Exercise directions -
Copy each line containing the word "heart" from the records that follow, please.

Records to process -
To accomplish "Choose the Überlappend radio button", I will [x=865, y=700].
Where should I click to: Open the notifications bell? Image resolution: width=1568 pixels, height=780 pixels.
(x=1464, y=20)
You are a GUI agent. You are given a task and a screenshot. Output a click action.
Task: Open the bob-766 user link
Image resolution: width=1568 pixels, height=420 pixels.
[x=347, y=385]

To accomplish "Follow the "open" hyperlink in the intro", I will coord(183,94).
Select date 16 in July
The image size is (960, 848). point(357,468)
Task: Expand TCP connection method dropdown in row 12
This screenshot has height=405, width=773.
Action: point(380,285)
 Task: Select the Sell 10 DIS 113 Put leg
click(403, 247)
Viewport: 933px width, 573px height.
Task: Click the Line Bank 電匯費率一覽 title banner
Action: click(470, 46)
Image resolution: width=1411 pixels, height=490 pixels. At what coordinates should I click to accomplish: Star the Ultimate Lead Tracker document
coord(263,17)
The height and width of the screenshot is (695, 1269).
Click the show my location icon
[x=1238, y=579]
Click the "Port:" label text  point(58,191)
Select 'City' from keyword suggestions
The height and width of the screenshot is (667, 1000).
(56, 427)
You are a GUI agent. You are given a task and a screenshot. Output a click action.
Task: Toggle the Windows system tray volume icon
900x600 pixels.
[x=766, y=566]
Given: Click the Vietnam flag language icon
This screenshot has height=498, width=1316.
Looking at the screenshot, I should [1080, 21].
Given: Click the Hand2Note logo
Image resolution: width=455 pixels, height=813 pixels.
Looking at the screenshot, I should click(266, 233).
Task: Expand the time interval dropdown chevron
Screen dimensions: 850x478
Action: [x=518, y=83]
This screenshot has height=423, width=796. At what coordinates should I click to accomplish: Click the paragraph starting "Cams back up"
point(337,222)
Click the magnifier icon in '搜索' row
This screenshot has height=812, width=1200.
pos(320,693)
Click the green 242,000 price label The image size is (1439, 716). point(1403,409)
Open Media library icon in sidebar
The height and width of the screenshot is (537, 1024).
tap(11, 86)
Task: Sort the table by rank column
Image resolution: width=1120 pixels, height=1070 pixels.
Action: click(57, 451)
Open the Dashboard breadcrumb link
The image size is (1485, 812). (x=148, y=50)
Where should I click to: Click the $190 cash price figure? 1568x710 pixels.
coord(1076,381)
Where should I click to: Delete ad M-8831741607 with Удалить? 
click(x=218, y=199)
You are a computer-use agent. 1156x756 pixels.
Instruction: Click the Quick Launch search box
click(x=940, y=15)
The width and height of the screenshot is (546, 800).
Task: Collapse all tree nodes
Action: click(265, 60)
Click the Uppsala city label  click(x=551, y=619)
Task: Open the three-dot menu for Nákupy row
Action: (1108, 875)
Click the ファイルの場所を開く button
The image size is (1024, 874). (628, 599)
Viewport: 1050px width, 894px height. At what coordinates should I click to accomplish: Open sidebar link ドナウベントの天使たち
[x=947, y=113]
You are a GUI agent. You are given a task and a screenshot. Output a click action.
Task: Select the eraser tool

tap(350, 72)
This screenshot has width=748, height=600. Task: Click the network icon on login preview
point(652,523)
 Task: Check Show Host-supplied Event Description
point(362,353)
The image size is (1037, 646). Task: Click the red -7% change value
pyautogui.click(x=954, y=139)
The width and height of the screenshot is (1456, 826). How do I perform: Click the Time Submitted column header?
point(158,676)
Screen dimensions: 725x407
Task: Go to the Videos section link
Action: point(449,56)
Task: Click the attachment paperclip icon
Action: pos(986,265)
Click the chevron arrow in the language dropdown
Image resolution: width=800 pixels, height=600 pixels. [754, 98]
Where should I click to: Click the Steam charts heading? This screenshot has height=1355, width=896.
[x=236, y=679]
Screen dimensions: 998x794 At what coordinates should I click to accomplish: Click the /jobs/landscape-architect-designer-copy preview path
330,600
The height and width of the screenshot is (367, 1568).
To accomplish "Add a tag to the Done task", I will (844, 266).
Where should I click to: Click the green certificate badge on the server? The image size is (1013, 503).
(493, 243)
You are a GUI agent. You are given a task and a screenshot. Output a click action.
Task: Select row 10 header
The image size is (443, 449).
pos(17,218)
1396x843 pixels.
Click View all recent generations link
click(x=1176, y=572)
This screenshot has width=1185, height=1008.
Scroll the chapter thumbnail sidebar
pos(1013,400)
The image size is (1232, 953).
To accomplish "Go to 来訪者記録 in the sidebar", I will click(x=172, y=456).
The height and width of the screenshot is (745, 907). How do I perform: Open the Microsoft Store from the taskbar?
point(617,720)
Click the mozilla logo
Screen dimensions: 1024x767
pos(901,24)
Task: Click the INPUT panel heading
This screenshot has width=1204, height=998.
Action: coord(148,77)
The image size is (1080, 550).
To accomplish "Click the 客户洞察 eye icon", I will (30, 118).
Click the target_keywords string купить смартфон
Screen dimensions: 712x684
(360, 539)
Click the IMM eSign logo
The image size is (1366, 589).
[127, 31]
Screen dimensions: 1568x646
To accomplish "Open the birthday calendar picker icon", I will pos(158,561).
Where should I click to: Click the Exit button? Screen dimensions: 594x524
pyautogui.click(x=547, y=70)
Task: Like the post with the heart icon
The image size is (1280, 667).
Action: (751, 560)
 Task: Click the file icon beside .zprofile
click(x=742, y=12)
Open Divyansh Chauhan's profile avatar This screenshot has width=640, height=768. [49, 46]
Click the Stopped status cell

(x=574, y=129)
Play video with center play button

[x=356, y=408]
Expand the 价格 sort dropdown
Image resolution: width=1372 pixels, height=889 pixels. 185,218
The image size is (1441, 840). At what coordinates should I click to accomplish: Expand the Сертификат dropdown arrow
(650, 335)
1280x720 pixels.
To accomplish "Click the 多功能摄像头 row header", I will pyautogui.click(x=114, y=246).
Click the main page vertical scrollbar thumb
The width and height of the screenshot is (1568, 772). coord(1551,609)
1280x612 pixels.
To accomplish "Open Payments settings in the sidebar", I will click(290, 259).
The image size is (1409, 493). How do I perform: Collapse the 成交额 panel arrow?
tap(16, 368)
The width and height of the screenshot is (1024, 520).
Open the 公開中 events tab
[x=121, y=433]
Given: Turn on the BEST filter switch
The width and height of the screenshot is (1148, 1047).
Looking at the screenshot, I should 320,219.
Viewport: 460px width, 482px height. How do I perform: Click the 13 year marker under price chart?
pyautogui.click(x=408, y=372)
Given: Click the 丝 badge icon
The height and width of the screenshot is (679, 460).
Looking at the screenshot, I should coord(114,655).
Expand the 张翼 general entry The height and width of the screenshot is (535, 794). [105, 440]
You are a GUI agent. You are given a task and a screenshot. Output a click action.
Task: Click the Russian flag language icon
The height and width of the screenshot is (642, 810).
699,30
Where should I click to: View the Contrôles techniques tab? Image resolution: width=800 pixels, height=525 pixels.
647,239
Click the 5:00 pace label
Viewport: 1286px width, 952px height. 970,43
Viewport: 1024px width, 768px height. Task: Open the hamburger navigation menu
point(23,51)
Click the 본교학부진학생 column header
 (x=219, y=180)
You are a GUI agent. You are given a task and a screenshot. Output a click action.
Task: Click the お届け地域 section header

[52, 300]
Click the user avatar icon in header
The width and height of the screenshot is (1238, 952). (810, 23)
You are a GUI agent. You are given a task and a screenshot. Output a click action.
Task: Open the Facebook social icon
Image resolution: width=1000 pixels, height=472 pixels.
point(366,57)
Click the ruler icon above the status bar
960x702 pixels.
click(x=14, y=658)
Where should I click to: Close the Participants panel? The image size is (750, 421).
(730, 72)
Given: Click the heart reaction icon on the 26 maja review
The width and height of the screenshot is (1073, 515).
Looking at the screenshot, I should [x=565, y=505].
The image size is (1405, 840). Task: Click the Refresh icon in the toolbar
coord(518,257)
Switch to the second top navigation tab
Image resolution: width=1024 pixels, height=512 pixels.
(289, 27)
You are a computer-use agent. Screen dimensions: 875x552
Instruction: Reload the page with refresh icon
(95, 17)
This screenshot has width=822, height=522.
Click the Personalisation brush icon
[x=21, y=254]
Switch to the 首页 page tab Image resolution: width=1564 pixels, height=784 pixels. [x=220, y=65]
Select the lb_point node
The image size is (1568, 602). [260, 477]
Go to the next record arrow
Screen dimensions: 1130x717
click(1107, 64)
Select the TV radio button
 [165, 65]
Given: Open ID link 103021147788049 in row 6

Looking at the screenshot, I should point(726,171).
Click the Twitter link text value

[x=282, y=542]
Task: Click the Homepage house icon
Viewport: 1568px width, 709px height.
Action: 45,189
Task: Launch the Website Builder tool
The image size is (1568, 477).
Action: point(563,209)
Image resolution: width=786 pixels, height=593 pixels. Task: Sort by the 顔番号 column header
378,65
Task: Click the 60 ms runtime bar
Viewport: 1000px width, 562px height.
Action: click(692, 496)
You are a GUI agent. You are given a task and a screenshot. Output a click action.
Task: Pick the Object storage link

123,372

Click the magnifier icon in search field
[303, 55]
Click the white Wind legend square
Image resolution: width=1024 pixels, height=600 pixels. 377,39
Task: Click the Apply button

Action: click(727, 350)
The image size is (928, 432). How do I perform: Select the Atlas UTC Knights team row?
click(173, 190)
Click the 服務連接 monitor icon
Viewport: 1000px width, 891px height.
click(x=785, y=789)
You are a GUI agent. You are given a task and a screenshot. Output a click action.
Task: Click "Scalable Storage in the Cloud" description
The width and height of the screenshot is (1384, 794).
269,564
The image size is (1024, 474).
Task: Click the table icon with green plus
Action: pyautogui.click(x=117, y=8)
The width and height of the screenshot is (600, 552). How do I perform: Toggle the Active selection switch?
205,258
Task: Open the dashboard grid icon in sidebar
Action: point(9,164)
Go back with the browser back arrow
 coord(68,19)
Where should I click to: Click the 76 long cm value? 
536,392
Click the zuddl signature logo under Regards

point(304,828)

Exercise output -
Task: Like the post with the heart icon
Given: Click the heart reaction icon on the 26 maja review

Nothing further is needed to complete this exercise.